Problem statement: Please copy the lines of the data records below word for word, starting from the first line and ending with the line that contains "index.html file name is".

(Data records)
---------------

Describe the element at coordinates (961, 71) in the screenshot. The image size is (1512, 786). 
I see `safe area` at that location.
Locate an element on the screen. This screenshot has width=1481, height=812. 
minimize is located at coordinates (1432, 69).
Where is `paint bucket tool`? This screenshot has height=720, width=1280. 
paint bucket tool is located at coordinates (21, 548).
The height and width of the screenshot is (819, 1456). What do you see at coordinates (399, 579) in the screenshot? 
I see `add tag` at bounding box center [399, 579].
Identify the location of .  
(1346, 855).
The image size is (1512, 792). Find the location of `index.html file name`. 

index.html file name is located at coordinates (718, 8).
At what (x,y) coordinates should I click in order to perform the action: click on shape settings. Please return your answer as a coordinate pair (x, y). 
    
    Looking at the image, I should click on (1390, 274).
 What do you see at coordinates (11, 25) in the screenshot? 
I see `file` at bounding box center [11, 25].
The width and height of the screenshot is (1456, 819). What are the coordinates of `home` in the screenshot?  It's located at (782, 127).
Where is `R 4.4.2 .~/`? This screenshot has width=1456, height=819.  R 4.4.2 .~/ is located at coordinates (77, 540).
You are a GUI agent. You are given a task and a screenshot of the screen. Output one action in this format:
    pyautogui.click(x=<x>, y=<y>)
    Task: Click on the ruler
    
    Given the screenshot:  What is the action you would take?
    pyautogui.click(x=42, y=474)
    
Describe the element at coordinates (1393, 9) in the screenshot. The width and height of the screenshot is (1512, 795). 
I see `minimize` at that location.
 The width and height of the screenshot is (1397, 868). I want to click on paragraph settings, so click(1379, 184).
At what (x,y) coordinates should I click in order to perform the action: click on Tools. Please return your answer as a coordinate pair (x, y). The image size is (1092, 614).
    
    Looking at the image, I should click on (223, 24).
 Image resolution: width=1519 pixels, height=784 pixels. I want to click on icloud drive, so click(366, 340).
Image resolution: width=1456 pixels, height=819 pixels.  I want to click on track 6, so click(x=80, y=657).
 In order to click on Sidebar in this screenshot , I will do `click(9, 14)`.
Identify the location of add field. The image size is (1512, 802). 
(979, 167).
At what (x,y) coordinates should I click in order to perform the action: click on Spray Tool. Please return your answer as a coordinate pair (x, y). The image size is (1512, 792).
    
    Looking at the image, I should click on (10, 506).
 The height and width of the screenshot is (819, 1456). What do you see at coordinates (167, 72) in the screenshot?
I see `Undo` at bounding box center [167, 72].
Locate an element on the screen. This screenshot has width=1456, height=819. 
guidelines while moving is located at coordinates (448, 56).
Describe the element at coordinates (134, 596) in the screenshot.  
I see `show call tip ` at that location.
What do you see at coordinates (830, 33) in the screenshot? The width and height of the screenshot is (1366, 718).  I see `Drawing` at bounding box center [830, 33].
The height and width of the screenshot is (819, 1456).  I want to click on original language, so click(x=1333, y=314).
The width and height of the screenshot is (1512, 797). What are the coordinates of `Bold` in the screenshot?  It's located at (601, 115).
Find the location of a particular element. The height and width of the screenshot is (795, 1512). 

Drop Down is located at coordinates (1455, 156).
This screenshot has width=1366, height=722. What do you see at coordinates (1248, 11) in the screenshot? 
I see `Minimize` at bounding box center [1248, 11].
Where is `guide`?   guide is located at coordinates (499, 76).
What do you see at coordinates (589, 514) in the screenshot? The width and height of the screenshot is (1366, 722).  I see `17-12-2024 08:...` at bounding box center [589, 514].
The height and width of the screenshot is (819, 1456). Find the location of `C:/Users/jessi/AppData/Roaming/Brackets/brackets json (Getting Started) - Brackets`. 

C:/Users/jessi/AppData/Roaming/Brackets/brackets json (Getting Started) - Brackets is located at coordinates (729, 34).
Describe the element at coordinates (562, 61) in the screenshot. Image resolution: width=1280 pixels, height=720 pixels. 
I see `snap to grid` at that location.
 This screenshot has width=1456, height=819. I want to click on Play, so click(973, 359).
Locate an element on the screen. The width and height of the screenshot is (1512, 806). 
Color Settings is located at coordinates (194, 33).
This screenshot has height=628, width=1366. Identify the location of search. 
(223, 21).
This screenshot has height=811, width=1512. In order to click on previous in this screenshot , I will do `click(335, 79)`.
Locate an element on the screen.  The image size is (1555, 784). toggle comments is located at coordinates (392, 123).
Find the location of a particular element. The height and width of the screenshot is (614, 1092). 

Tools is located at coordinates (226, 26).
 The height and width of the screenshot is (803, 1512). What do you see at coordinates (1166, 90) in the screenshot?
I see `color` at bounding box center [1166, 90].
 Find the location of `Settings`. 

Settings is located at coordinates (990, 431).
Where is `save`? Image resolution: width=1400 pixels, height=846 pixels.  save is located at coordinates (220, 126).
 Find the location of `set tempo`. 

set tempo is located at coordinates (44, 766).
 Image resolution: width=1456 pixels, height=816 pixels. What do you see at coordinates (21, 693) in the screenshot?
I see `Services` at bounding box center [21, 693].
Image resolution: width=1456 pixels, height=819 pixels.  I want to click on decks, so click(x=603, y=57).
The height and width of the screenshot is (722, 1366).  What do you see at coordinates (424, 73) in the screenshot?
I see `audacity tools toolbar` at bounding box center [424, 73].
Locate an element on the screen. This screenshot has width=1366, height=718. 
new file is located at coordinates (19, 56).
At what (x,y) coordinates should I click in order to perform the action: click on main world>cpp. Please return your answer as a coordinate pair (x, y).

---------------

Result:
Describe the element at coordinates (961, 71) in the screenshot. The image size is (1512, 786). 
I see `safe area` at that location.
Locate an element on the screen. This screenshot has width=1481, height=812. 
minimize is located at coordinates (1432, 69).
Where is `paint bucket tool`? This screenshot has height=720, width=1280. 
paint bucket tool is located at coordinates (21, 548).
The height and width of the screenshot is (819, 1456). What do you see at coordinates (399, 579) in the screenshot? 
I see `add tag` at bounding box center [399, 579].
Identify the location of .  
(1346, 855).
The image size is (1512, 792). Find the location of `index.html file name`. 

index.html file name is located at coordinates (718, 8).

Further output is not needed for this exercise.